--- BEGIN Material for the task ---

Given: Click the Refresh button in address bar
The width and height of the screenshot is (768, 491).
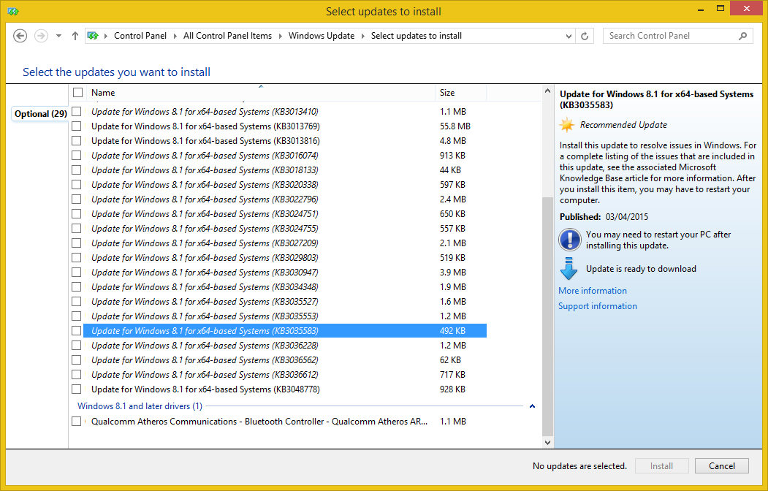Looking at the screenshot, I should (585, 36).
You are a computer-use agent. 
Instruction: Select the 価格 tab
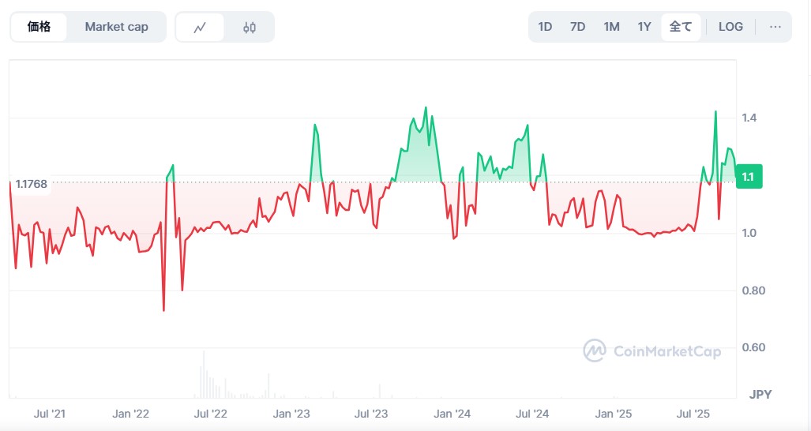(39, 27)
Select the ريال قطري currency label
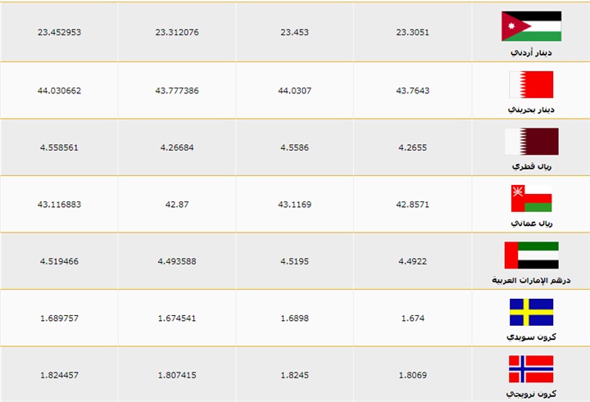Screen dimensions: 590x402 coord(531,166)
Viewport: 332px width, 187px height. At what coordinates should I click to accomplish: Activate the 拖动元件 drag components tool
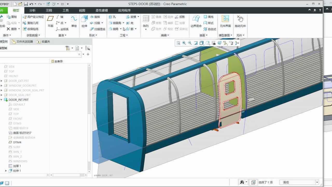point(240,21)
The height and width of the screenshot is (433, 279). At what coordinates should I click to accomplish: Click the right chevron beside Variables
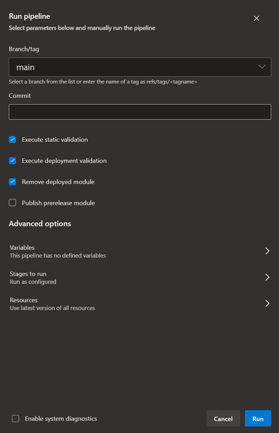point(267,251)
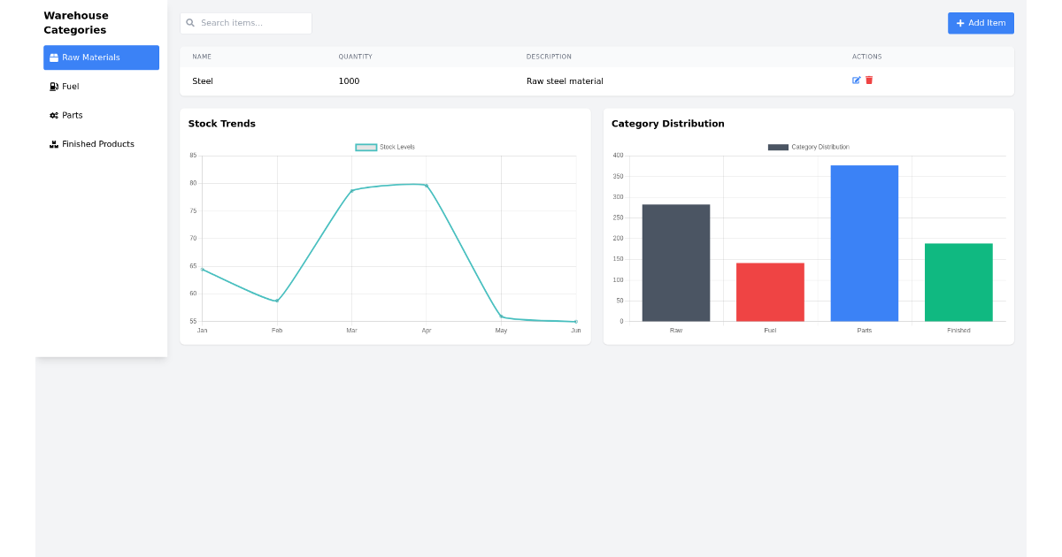Click the stacked boxes icon for Finished Products
The width and height of the screenshot is (1062, 557).
pos(52,143)
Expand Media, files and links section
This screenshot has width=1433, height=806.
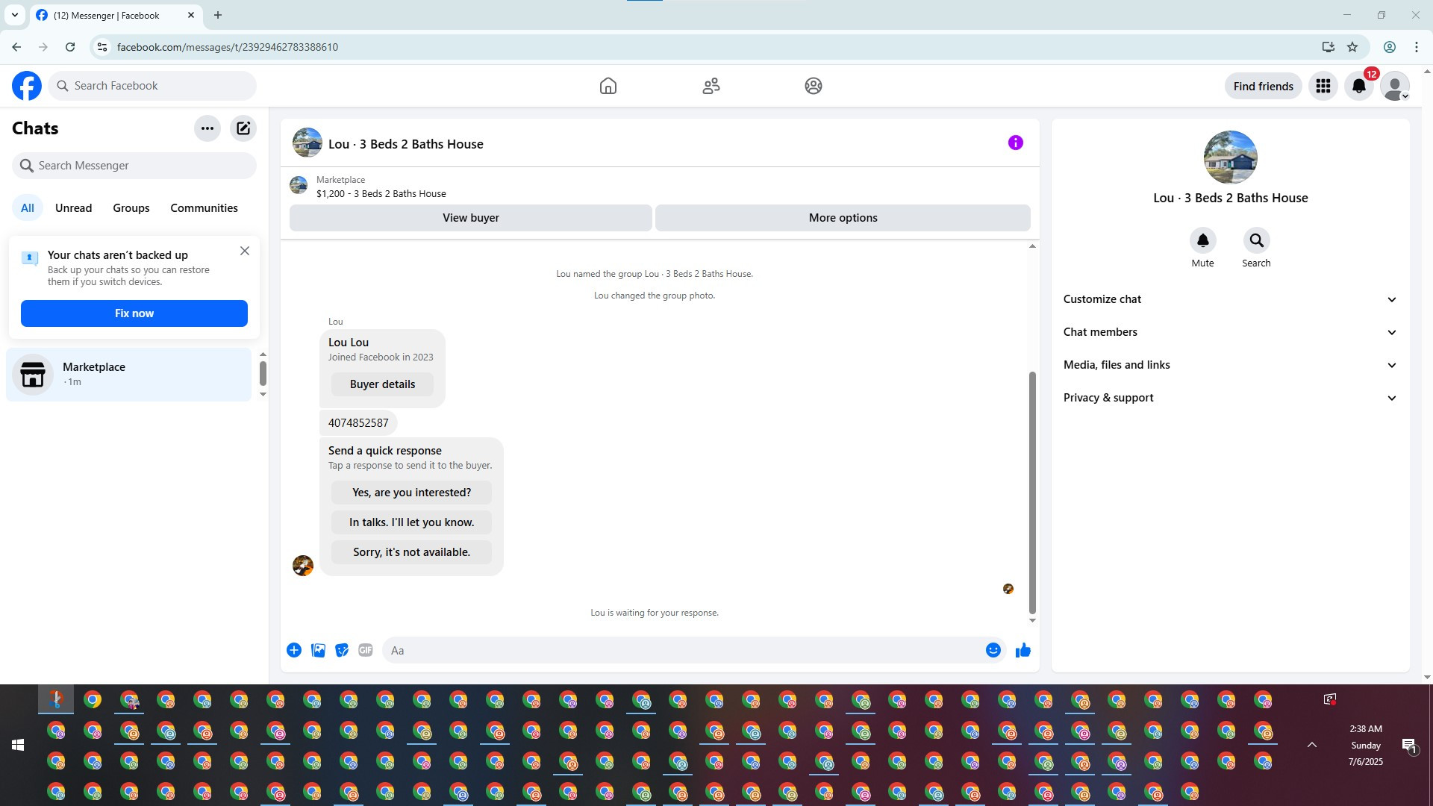pyautogui.click(x=1229, y=365)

--- END Material for the task ---

Return the material above, unchanged, from its first line through the line containing "point(240,21)", both ends included. Leave the pictures out of your answer.

Given: Click the Refresh button in address bar
The width and height of the screenshot is (768, 491).
Looking at the screenshot, I should (585, 36).
You are a computer-use agent. 
Instruction: Select the 価格 tab
(39, 27)
Select the ريال قطري currency label
Screen dimensions: 590x402 coord(531,166)
Viewport: 332px width, 187px height. At what coordinates should I click to accomplish: Activate the 拖动元件 drag components tool
point(240,21)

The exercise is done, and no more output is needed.